Sitting Meditation in Zen Buddhism
In Zen Buddhism, sitting meditation is an important practice. Sitting meditation asks for full attention and concentration as well as a set place and a set time. Early morning is the best time to do sitting meditation, since early morning is the beginning of the day. The benefits of meditation in the early morning will linger all day. However, sitting meditation in the evening is not a good idea, since it will disturb one’s sleep pattern and cause drowsiness.
How to Practice Sitting Meditation?
One is encouraged to start sitting meditation from a short time, but make sure it is quality time. After some short-time practice, one can lengthen it.

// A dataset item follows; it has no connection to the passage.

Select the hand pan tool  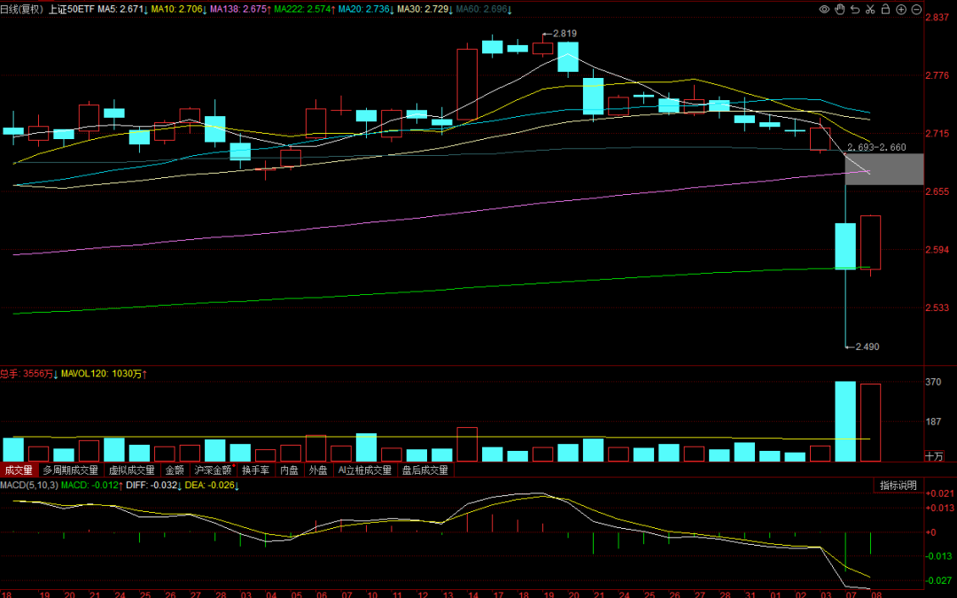pos(840,9)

- Straight back is vital for sitting meditation. One can try to sit straight in a chair or kneel astride a soft cushion or sit cross-legged, which requires stability and patience. It is the simplest form of sitting. With sitting meditation, the knees don’t need to be touching the floor. Although it sounds simple, keeping the spine straight is a challenge.
- The Burmese position is similar to sitting cross-legged, but one has to make the knees touch the floor.
- Use a good cushion to lift your bottom and hips.
- Wear comfortable and cozy clothing. While doing sitting meditation, you should relax your stomach as much as possible.
- Raise your head up and keep eyes half-closed. If one’s eyes are wide open, one is easily distracted by surroundings. On the other hand, with eyes fully shut, one may easily get into a dreamy state.
- Keep your hands in front with the right one cupping the left one and thumbs forming an oval. Relax shoulders as much as possible.
All in all, what is important in sitting meditation is one’s posture and position.